Yorgancılar, “Türkiye, 2017 yılındaki büyüme performansını bu yılın ilk çeyreğinde de devam ettirmiştir. Yüzde 7,4 düzeyindeki büyüme bizim beklediğimiz bir sonuçtu. EBSO olarak 3 ayda bir yaptığımız Sanayi Eğilim anketinde çıkan sonuçlardan oluşturduğumuz EBSO İmalat Sanayi Durum Endeksi, büyüme oranı ve imalat sanayi üretim endeksi verileri bir araya getirildiğinde korelasyonu da yüksek çıkmış ve 2018 ilk çeyrek büyümesinin yüzde 7’nin üstünde olacağına dair sinyalleri vermişti. O nedenle sonuç, bizim için sürpriz olmadı” dedi.

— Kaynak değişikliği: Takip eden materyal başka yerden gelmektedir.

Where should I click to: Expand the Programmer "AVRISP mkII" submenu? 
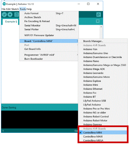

Özellikle yatırımlarda, daha da önemlisi 2017 yılı ilk çeyreğinde yüzde 12 oranında gerileyen makine teçhizat yatırımlarının bu yılın ilk çeyreğinde yüzde 7 oranında büyümesinin dikkate değer oluğunu kaydeden Yorgancılar, “Ancak, son 2 çeyreğin de gerisine düşmüştür. Bu kapsamda, “Yerli Makine Alan KOBİ’ye Faizsiz Kredi Desteği”nin etkilerini ileriki çeyreklerde görmeyi ümit ederim. Ancak, geldiğimiz noktada hızlı büyümenin önemli ve de olumsuz yan etkileri yani yüksek maliyeti olduğu gerçeğini göz ardı etmemize engel olmamalıdır. Nitekim yüksek enflasyon, yüksek faiz, artan cari açık, büyüyen bütçe açığı, hızla artan kamu borç stoku yüksek büyümenin algısını zayıflatmaktadır. Ayrıca, döviz sepetinin (0,5 Euro + 0,5 Dolar) yüzde 15,4 oranında arttığı ilk çeyrekte mal hizmet ihracatının sadece binde beş, buna karşılık mal ve hizmet ithalatının yüzde 15,6 oranında artması ekonominin dışa bağımlılık düzeyine ilişkin endişe duymamıza neden olmaktadır. Dolayısıyla büyüme verileri artık Türkiye’nin yeni bir makro ekonomik yol haritasına ihtiyacı olduğunu ortaya koymaktadır. Seçim sonrasında kurulacak hükümetin ilk işi de bu olmalıdır” diye konuştu.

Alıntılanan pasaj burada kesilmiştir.